### MATERIAL SHOWN
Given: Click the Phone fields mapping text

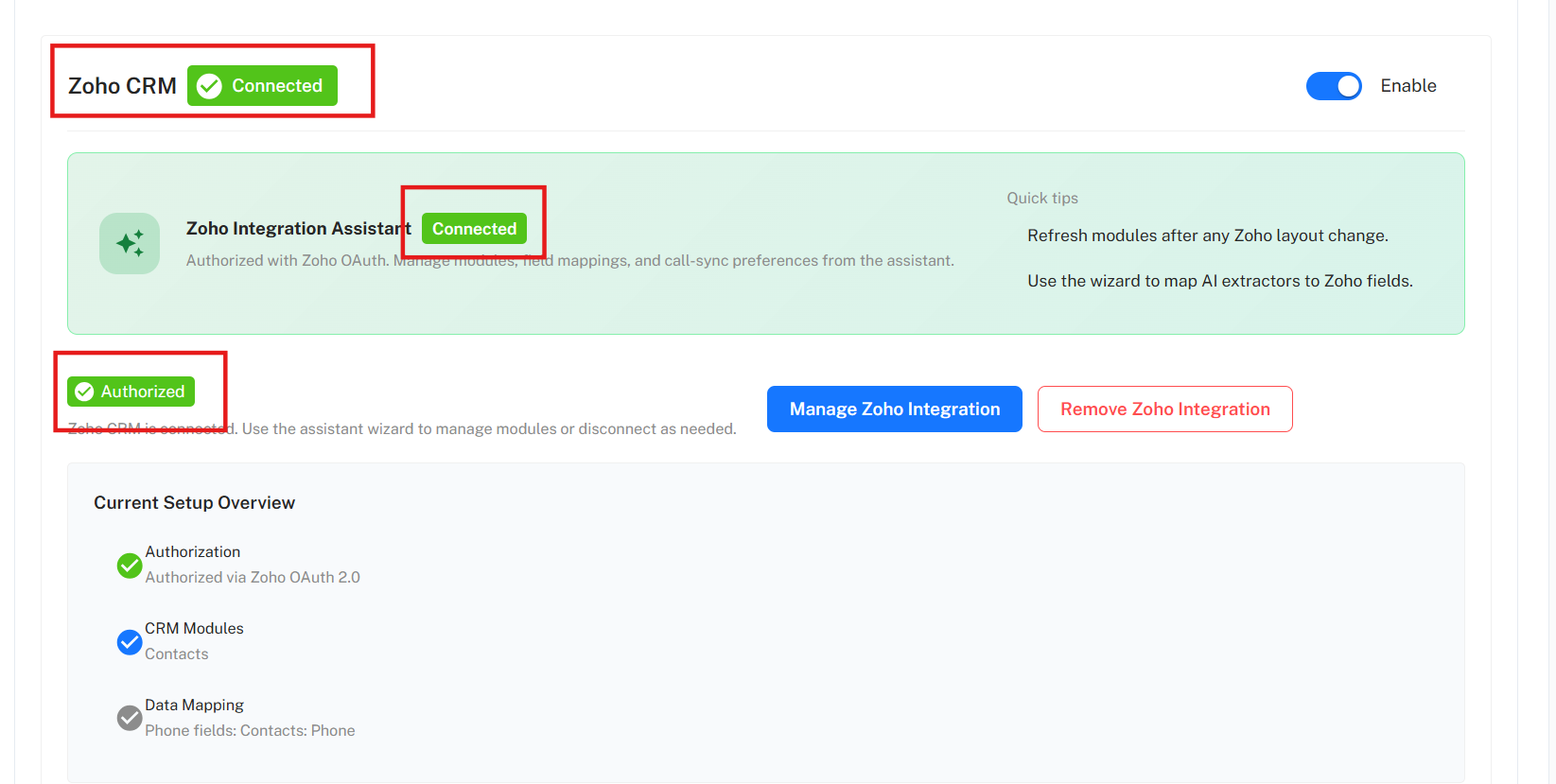Looking at the screenshot, I should [x=250, y=731].
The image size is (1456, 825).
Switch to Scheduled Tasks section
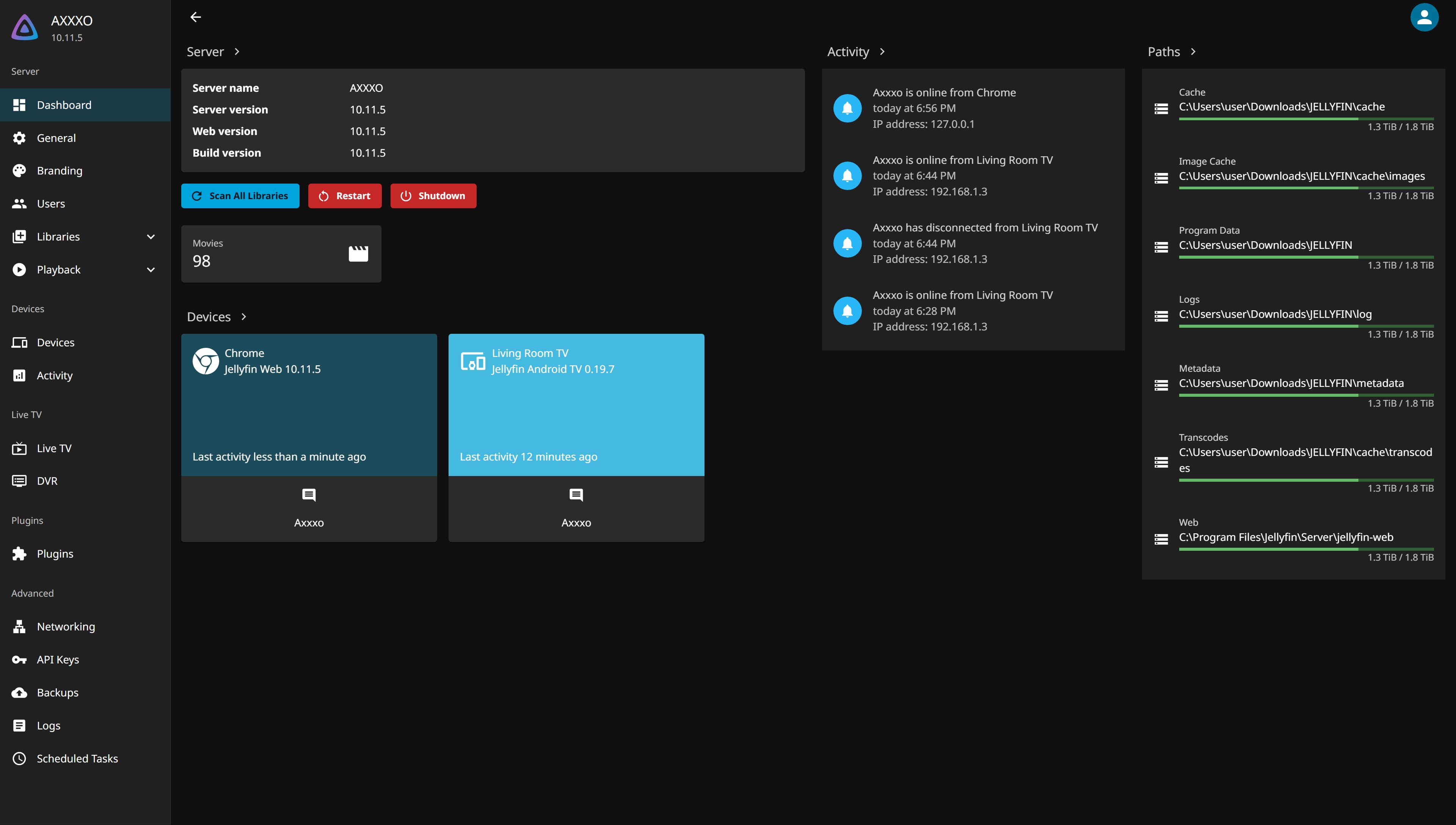click(x=77, y=758)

### WRITTEN EXERCISE
Could you format the lines of the items above as a numbered list, skipping blank lines and leaving the pictures out?

### ANSWER IN FULL
1. Given: Click the Phone fields mapping text
2. Looking at the screenshot, I should [x=250, y=731].
3. The image size is (1456, 825).
4. Switch to Scheduled Tasks section
5. click(x=77, y=758)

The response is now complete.